49 砂漠にて、桜舞う
「くっそ……おいサバク、いつまで逃げ続ける気なんだよ! いい加減にしやがれ! 」
アラムは不可解なサバクの行動に苛立ちながら【桜芽刀】を振るい続けるが、その切っ先はどうしてもあと一歩というところで届かない。やはり砂の足場に慣れているサバクにはどうしても有利だ。サバクは足場の悪い砂漠の上を軽やかに飛び回りながら、次々にゼルの球体から小刀を生成してはアラムへと投げ続ける。
アラムも【桜芽刀】のブーストによって、踏ん張りのきかない砂の足場でもかなりの速度で詰め寄ってはいる。それでもサバクには一歩及ばず空を切り、ただ砂を叩きつけるだけだった。
突然、戦況が動いた。虚しく舞い上がる砂煙の中でようやくサバクが立ち止まる。今度は球体から引き抜く砂は小刀ではなく、長い剣のように生成されていく。足場の砂がどんどん吸い込まれていき、やがてサバクの足下にあった砂や、コーティングのために手にあったゼルはすべてサバクの握った剣の周りに吸収されていく。アラムは肩で息をしながらも、嬉しそうに言い放つ。
「ハァ、ハァ……かっこいいじゃないか、その剣。サバク、お前もとうとうやる気になったか。」
「うん……そろそろ、時間切れでしょ? この勝負、サバクの勝ち」
サバクは不気味に笑いながら一気に間合いを詰めて、剣を振りかざす。アラムもブーストによる加速で間合いを詰めながら応戦する。互いの刃がぶつかりあったとき、サバクの表情が明らかに変化する。つばぜり合いの最中、アラムはその変化を見逃さなかった。サバクに向かって大声で叫ぶ。
「……なんで効果がきれないんだって顔してるな。お前、時間を稼いで【ミダレザクラ】の効果切れを狙ってたんだろ」
サバクはアラムの呼びかけには答えない。いや、答えるほど余裕がなかった。
サバクは一つ大きな勘違いをしていた。アラムはまだ【刻印・ミダレザクラ】の能力を使っていない。サバクは知らなかったのだ。【桜芽刀】のブースト加速による一撃と、その最中に舞い散る桜の花びらの立体映像が、ヨシノが舞い散らすアースの桜の花びらにとても良く似ているということを。

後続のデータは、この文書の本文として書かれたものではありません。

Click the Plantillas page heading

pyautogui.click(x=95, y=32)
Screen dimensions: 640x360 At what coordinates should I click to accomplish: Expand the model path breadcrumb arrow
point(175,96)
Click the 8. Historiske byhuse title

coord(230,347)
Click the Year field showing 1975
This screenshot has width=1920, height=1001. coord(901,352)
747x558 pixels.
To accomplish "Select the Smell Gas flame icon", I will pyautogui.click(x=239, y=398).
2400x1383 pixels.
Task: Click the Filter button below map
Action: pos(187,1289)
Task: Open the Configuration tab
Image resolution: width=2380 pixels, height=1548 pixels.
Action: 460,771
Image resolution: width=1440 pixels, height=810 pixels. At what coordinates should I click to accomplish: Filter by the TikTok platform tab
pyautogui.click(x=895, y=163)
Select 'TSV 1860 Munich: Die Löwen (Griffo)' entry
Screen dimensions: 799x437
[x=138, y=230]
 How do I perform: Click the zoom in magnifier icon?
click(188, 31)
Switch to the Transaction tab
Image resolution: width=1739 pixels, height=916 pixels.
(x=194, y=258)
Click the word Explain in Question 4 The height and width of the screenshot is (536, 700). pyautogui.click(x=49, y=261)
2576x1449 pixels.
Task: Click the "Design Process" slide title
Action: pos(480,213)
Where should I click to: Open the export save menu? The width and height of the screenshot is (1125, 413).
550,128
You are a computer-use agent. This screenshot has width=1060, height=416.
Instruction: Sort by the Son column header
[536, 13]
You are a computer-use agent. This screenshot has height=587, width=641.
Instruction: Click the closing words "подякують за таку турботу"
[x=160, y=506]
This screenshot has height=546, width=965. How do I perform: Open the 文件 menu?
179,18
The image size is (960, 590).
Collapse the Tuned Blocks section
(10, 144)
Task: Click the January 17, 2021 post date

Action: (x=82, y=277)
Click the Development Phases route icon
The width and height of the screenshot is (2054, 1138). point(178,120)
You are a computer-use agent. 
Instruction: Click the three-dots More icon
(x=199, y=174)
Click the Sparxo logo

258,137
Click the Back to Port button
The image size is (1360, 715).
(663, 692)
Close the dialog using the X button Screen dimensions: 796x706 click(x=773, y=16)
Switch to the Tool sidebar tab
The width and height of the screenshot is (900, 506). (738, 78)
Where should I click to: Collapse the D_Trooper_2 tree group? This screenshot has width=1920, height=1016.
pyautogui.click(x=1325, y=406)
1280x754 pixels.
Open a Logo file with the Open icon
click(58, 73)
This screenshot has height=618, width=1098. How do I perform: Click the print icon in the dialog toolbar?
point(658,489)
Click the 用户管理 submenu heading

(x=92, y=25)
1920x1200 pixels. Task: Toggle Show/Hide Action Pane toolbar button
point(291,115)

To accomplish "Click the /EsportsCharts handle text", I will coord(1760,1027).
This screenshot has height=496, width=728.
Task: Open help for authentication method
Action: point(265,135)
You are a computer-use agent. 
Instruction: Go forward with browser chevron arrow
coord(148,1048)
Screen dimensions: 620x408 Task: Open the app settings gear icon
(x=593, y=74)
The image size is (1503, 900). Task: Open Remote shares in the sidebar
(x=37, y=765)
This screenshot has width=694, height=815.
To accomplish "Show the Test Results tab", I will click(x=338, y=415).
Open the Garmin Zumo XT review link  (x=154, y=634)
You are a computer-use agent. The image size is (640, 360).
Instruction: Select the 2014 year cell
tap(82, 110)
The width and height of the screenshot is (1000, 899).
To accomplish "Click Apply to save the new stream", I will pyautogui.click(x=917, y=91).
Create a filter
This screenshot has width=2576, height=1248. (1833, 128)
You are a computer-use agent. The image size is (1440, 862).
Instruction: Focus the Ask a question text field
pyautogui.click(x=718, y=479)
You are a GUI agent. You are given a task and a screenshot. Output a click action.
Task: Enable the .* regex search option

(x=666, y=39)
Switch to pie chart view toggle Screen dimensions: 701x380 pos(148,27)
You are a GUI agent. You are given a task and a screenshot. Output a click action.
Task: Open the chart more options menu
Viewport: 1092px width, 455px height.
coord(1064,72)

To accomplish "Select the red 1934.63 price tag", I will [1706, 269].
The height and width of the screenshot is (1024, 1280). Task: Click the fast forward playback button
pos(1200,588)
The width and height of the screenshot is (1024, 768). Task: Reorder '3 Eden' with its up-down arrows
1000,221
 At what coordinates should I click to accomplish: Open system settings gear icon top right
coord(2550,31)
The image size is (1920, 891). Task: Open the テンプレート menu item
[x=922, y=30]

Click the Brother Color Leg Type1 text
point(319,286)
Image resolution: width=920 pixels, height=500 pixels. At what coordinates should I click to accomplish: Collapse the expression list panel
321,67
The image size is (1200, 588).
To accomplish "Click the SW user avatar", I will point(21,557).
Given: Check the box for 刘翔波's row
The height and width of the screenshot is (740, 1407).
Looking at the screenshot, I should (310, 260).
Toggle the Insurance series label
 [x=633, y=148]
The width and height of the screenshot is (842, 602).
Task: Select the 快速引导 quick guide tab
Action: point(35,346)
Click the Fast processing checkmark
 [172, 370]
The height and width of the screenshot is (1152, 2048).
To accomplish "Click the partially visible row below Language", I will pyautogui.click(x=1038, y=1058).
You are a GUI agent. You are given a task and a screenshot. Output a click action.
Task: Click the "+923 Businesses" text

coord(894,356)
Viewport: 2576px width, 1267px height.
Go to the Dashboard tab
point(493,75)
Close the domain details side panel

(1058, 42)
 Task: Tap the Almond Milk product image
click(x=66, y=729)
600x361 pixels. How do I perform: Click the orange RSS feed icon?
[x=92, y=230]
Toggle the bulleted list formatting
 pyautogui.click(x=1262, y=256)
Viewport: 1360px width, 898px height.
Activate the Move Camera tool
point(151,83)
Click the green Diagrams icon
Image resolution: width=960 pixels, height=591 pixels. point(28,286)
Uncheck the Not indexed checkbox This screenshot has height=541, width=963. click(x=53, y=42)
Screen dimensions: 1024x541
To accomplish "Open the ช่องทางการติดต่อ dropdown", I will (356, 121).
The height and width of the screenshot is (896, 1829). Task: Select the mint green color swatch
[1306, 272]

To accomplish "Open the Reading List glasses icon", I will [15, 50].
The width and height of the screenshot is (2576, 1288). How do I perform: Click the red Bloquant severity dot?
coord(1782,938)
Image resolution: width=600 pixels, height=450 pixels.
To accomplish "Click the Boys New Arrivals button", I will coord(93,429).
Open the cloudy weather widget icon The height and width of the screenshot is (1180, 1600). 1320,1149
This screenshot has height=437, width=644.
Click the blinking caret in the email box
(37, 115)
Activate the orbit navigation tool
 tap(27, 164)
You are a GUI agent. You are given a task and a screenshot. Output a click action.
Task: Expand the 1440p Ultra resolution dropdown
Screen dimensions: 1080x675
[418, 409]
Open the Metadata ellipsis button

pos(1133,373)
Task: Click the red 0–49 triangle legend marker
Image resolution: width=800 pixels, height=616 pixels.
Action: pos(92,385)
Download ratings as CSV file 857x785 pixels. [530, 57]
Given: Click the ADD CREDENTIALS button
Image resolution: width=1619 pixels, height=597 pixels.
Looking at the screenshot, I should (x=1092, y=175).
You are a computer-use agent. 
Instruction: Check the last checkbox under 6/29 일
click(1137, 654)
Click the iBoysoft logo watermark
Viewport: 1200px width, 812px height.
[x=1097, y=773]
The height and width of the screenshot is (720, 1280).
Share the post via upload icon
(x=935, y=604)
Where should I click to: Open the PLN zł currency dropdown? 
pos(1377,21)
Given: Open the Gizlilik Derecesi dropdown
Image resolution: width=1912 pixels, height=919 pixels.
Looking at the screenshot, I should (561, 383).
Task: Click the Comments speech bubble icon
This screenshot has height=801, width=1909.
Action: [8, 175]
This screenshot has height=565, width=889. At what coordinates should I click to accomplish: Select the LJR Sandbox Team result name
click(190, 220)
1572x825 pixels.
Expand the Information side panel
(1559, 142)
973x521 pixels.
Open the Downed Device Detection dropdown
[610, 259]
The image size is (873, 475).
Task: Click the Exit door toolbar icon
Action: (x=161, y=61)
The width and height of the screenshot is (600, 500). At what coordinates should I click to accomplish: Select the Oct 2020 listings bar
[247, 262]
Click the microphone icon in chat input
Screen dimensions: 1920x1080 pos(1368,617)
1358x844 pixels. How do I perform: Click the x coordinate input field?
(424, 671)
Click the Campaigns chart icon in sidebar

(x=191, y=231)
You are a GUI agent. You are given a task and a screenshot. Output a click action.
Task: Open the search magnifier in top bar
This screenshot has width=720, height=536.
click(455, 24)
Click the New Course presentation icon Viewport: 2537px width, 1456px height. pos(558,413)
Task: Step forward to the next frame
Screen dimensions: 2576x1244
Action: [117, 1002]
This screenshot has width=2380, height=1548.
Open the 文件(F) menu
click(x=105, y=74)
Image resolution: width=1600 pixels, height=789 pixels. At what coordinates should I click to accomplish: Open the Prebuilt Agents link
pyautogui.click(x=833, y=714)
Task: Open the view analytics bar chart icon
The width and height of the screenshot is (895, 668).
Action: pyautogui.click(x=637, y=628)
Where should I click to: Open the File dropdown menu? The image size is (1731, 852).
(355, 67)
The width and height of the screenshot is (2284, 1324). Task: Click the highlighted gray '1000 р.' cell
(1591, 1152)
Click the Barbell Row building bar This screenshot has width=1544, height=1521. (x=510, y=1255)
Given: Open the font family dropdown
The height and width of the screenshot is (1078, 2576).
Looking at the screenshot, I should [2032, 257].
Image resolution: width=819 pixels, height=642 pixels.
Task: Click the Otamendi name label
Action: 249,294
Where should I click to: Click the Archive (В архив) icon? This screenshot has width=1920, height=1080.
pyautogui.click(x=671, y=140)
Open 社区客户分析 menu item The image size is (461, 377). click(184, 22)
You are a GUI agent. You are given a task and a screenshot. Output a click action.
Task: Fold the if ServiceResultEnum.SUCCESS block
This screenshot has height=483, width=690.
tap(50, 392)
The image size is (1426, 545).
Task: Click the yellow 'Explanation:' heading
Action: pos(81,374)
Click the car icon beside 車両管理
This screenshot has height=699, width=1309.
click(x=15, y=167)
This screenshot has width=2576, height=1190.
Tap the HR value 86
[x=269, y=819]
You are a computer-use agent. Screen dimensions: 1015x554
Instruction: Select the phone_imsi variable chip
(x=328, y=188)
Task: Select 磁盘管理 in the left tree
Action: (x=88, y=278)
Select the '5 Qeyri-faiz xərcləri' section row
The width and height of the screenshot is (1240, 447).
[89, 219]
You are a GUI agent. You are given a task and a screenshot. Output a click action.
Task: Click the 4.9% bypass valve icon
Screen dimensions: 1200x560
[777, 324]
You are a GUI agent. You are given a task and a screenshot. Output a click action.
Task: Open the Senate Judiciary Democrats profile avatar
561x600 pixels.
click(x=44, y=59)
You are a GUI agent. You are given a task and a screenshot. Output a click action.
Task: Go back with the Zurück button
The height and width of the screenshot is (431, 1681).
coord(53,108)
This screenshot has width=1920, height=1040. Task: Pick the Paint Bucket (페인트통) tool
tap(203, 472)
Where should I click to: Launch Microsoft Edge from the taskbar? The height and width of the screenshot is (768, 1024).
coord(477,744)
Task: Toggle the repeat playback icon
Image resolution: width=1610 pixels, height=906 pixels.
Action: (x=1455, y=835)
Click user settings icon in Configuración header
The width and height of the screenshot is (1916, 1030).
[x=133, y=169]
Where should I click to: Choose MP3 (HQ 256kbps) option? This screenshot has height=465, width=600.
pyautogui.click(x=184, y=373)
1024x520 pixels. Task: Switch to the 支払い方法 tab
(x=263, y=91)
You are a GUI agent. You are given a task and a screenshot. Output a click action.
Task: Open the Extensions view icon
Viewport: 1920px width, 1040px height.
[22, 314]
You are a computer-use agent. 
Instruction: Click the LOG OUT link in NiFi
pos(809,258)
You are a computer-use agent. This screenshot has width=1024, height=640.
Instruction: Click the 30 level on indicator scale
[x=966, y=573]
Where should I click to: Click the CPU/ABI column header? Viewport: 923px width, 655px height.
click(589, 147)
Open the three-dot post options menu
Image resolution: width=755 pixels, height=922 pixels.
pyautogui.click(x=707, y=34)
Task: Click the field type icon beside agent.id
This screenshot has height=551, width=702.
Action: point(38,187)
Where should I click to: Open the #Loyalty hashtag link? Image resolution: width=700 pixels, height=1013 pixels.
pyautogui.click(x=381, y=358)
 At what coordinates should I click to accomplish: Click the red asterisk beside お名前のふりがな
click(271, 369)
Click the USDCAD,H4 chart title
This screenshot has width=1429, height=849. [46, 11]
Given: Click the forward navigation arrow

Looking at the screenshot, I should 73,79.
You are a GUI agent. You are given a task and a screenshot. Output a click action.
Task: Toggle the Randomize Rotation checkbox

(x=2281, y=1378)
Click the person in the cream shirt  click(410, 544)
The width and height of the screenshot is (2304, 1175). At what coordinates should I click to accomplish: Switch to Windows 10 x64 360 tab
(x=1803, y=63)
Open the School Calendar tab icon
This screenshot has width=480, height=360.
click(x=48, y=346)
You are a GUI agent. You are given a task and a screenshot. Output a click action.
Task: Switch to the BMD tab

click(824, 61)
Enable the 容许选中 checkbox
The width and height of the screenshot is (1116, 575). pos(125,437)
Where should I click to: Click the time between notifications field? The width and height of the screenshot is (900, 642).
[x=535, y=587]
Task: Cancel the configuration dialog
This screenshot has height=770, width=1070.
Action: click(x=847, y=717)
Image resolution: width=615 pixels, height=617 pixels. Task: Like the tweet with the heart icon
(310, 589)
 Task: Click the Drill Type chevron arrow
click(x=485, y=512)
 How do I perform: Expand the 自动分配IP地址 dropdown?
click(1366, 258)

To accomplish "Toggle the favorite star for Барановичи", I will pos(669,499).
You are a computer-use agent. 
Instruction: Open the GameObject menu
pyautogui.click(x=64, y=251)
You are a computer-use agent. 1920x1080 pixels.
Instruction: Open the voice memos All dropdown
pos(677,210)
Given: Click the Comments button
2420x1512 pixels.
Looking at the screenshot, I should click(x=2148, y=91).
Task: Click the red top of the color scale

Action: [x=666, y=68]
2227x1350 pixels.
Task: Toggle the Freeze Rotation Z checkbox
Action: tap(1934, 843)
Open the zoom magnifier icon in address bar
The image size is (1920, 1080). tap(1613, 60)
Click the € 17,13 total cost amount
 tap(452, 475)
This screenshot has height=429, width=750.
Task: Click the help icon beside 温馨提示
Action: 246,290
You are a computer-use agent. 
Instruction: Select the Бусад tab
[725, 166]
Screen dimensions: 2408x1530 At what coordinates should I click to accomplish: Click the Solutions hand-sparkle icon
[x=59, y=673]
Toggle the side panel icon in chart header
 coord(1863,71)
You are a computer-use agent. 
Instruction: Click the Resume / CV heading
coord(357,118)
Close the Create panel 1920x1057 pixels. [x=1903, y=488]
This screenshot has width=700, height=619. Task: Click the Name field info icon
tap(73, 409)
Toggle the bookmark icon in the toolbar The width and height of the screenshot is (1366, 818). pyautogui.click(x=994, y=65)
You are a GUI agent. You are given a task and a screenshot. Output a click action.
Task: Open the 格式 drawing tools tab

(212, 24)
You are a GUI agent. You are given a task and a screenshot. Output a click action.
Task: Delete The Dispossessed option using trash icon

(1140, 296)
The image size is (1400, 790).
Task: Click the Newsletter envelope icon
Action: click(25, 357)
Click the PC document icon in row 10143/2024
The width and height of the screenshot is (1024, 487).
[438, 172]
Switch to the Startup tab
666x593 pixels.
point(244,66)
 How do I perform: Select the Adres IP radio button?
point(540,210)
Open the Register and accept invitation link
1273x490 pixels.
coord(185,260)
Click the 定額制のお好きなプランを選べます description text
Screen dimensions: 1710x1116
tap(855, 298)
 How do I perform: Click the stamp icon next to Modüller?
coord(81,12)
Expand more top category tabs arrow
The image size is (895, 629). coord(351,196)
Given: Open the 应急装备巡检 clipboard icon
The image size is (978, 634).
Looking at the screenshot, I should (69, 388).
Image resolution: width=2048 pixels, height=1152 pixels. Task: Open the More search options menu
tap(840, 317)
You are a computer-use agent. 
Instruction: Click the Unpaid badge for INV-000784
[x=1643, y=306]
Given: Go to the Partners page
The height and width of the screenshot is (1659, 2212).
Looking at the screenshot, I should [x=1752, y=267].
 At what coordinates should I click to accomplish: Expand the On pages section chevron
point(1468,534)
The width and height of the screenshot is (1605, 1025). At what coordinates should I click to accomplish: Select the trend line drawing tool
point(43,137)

「後で謝らなきゃな。使い物にならない技術どころか、アーサーさえも出し抜く最高の技術だぜ……今までの攻撃は、ヨシノの能力を参考にして最高の科学者が創り上げたこの刀の力だ。そんでもって……ここからはアーサーと人間、その力が合わさった新しい強さだ! 」
そう言ってアラムは飴玉を口に含み、一気に噛み砕き飲み込む。アラムとヨシノが呼応するように光り、アラムの身体には桃色の紋様が浮かび上がる。
舞い散るヨシノの花びらが【桜芽刀】が魅せる桜の花びらと混ざり合うように舞い、【ミザルの湯】の敷地を包み込み始める。
「さぁ、いくぜ。これが……惑星の未来をも変える大きな力だ! 」
「う……うわあああああっ! 」
【桜芽刀】のブースト加速、そして【ミダレザクラ】による純粋な身体強化によってぶつかり合っていたサバクの剣を砕き、そのままサバクの右腕を斬る。続けてアラムはブーストで飛び上がると、渾身の蹴りでサバクの身体を吹き飛ばした。
サバクは抗う術もなく吹き飛ばされて建物の壁へと強く衝突する。振動で屋上を埋めるほどだった砂が塊になって雪崩落ちてくる。大量の砂はサバクを覆い隠すようにして大地に積もっていく。その光景を見てアラム達は少しの間立ち尽くしていたが、事の重大さに気づき慌てだした。リオンが早足でアラムに近寄り後頭部を思いっきりひっぱたく。